Saratoga Capital expected to pursue IPO in 2013
Indonesian GP Saratoga Capital is expected to launch an IPO in mid-2013. Saratoga Investama Sedaya, the private equity unit of Saratoga Group, has more than $2 billion in assets under management.
It is unknown how large a stake in the business would be offered up to public market investors, or how much Saratoga is seeking to raise. Bloomberg previously reported that the offering could be worth more than $200 million.

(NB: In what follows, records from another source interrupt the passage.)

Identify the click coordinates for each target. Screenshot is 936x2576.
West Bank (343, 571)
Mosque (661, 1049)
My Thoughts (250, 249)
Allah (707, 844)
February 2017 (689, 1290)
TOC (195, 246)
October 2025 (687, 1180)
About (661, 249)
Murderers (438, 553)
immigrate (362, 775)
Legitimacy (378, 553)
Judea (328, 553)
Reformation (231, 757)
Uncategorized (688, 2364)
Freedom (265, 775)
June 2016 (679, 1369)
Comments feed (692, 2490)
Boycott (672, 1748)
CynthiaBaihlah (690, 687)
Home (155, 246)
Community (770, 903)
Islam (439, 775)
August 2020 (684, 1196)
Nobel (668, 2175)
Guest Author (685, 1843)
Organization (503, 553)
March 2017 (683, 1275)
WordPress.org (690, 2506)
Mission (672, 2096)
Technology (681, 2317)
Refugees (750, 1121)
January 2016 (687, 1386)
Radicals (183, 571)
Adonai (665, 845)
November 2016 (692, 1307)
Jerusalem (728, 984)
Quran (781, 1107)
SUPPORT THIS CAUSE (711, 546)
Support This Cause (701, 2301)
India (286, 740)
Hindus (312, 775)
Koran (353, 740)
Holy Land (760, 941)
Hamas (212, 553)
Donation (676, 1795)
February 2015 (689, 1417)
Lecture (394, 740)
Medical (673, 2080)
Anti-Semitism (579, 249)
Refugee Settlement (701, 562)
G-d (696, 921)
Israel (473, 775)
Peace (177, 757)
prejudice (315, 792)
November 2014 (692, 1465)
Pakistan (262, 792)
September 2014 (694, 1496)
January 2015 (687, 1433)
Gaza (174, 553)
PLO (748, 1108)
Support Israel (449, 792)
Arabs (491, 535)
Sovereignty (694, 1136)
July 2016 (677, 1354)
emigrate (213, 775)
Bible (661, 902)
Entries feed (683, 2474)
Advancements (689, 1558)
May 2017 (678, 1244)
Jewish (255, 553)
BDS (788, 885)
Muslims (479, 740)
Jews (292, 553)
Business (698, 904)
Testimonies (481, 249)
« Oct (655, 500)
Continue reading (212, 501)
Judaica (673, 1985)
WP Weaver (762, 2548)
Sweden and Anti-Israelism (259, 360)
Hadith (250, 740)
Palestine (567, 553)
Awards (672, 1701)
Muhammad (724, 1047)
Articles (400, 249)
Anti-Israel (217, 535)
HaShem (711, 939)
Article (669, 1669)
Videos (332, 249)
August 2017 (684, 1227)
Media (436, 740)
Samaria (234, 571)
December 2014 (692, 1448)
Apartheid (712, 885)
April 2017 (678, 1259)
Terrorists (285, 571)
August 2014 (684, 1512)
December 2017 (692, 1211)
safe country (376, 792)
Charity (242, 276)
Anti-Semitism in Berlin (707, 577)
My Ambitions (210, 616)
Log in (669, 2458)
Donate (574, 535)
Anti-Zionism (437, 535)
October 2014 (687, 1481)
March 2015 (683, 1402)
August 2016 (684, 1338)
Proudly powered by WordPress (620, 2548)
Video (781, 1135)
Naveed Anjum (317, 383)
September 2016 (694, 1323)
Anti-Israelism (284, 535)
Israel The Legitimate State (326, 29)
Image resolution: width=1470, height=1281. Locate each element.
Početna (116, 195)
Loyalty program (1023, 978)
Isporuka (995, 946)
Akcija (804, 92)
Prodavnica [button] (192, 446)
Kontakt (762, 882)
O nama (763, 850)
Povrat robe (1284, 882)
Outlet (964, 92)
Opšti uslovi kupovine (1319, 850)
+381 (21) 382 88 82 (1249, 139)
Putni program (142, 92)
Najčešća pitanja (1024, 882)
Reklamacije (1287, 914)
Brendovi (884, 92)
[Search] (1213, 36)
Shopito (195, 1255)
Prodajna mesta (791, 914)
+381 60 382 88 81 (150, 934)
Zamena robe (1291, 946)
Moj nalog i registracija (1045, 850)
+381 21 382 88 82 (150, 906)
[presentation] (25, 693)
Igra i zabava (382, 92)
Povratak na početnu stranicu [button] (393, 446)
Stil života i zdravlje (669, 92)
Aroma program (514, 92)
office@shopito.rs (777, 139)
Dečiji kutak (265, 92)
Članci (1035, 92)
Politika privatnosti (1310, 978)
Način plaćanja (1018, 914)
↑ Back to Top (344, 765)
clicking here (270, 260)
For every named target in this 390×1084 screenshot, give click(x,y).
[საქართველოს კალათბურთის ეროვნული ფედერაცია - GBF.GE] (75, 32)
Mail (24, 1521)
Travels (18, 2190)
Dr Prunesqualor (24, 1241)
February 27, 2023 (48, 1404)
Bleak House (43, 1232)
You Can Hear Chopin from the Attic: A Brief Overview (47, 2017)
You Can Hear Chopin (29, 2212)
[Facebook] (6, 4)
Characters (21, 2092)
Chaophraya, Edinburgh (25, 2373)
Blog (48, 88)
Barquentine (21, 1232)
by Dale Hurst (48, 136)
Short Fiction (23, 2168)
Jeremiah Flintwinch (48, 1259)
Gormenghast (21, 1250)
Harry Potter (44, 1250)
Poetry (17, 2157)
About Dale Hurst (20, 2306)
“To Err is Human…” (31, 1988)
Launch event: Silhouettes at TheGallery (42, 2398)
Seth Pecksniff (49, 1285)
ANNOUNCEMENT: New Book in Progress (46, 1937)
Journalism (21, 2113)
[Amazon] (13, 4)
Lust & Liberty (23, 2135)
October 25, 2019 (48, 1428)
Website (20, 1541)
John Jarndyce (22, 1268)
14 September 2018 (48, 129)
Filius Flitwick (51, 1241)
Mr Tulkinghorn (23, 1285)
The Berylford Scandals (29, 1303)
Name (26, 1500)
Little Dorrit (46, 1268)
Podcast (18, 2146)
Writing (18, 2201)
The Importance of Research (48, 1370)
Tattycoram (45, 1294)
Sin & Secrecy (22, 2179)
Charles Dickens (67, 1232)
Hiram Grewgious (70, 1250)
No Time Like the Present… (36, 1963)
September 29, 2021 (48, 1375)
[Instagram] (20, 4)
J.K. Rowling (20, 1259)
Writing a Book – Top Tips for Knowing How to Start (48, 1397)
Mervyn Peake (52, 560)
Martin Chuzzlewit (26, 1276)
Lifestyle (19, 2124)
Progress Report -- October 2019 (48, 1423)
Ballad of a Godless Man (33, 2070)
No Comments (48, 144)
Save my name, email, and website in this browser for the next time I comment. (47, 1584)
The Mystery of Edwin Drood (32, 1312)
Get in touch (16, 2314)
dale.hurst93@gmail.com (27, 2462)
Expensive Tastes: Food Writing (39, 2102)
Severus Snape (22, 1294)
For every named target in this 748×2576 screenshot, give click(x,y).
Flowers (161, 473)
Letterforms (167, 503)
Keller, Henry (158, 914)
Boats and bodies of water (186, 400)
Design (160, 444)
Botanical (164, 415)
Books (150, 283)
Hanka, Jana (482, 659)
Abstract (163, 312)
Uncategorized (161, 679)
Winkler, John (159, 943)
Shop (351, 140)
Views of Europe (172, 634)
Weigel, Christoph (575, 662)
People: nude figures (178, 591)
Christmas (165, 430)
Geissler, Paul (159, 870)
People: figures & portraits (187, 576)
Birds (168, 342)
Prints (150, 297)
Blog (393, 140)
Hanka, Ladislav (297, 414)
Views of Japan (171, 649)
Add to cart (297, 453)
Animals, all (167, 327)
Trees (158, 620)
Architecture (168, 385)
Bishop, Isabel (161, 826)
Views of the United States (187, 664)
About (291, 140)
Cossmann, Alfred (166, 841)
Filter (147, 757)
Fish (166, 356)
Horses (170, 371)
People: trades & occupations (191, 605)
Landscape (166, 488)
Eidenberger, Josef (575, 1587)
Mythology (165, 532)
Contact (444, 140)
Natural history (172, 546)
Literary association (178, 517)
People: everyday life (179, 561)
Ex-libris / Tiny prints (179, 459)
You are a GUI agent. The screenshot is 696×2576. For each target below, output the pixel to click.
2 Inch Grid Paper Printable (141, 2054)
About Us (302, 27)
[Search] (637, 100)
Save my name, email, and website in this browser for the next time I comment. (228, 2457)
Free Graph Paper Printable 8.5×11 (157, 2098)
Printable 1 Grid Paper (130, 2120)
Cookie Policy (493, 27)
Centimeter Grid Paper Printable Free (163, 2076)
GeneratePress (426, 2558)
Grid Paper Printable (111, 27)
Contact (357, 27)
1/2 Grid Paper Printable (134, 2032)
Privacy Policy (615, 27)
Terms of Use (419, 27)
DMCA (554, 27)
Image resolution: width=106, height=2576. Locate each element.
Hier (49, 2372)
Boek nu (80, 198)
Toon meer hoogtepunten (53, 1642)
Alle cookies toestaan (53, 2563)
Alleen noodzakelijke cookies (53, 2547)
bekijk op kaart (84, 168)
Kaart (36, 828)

Saratoga Group was set up by Edwin Soeryadjaya and Sandiaga Uno in 1998 and initially served as an informal vehicle to manage the founders' capital as well as funds raised from associates. Their landmark deal remains Adaro Energy. Saratoga paid about $50 million for a 51% stake in the coal producer company in 2001 and took it public seven years later, achieving a market capitalization of $3 billion.
Other early success stories included forestry player Sumalindo and telecom infrastructure provider Tower Bersama Group. Kay Mock, formerly of Government of Singapore Investment Corporation (GIC) joined as a founding partner in 2006 and Saratoga raised its second fund - though its first properly institutional vehicle - in 2009, reaching a final close of $152 million. Saratoga Asia III closed at $600 million last year.
This wouldn't be the first Saratoga Group subsidiary to go public. Provident Agro, a palm plantation operator jointly owned with Provident Capital Indonesia, raised IDR292.5 billion ($30 million) through its IPO last year.
However, it is unusual for a private equity firm of Saratoga's size to consider a public offering. The global buyout firms that have followed this route have generally sought to build larger and more diversified asset bases. The rationale is that consistent, fee-based revenue streams are more palatable to public market investors than potentially large but unpredictable carried interest income.
Once publicly traded - and provided there is sufficient liquidity - a private equity firm has the luxury of a permanent balance sheet outside of its funds. This allows a firm to participate as an LP in its own funds as well as seeding new business initiatives.